The architect Ieoh Ming Pei died last night at the age of 102. An obituary by Robert Volhard, founder and board member of Stylepark.
by Robert Volhard | 5/17/2019

Without the architect Ieoh Ming Pei Stylepark would probably not exist. In the eighties, as a teenager, I spent a summer at the Choate Rosemary Hall boarding school in Connecticut, on whose campus Ieoh Ming Pei built the Paul Mellon Arts Center. The building awakened my love of architecture. He showed me how impressively architecture can create spaces with the play of mass, emptiness and light. Thanks to him I decided to study architecture. No less fascinating in my education was the impression of his most famous, and at the beginning probably most controversial design, the glass pyramid in front of the Louvre in Paris. His ability to bring complex structures to an essence, his clear, geometric signature as well as his feeling for the right mixture of transparency and unity, has always accompanied me ever since. Ieoh Ming Pei was always ahead of his time.

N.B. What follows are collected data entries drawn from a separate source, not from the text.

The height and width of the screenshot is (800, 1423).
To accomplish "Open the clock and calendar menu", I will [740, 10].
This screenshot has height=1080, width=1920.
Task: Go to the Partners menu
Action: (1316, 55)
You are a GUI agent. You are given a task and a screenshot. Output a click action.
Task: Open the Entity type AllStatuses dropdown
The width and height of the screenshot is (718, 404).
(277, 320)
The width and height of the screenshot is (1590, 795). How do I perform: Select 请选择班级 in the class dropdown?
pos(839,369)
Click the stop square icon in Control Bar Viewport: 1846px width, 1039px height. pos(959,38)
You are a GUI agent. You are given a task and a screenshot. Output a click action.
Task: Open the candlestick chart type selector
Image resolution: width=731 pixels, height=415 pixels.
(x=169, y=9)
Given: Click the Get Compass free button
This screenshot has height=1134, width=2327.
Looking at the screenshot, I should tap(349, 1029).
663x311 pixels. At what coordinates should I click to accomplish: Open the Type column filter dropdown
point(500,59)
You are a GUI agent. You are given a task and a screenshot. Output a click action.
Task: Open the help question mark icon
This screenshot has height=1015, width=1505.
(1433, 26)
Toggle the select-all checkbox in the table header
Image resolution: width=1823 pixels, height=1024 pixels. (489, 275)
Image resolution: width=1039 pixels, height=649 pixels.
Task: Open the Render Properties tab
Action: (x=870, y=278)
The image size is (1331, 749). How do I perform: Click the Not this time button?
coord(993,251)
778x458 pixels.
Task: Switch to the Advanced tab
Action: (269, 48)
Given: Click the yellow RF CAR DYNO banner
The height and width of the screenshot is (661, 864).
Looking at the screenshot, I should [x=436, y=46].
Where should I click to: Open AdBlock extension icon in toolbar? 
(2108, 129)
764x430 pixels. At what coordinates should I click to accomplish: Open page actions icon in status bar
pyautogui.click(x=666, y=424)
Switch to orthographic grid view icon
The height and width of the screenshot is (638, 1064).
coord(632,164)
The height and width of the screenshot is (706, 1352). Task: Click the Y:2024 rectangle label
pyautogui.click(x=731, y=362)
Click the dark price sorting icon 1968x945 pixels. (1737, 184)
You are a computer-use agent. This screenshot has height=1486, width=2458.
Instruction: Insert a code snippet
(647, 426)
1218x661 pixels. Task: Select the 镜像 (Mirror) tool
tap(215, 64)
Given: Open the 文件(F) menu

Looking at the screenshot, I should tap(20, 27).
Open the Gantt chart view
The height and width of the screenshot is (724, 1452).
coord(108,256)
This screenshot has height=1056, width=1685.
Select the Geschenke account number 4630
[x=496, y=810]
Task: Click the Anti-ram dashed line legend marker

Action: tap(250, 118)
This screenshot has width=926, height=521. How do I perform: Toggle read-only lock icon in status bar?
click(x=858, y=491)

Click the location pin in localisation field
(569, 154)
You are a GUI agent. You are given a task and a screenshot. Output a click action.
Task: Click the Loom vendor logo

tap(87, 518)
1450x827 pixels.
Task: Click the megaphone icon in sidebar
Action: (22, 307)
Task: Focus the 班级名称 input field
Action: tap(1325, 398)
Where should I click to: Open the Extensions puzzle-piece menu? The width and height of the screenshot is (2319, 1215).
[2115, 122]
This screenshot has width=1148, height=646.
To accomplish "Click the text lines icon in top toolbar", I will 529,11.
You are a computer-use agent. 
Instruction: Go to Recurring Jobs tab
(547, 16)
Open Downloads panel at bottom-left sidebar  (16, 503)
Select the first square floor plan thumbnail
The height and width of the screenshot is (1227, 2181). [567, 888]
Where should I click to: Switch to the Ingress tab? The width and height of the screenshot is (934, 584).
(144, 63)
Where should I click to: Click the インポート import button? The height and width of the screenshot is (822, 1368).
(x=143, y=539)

The quality and versatility of his work has enriched our present enormously and certainly not only opened my eyes to a new form of architecture.

The Paul Mellon Arts Center in Connecticut was dedicated in 1972.
Completed in 1989, the glass pyramid of the Louvre is one of the landmarks of the city of Paris.
Exhibition building of the German Historical Museum (DHM) in Berlin by Ieoh Ming Pei from 2003.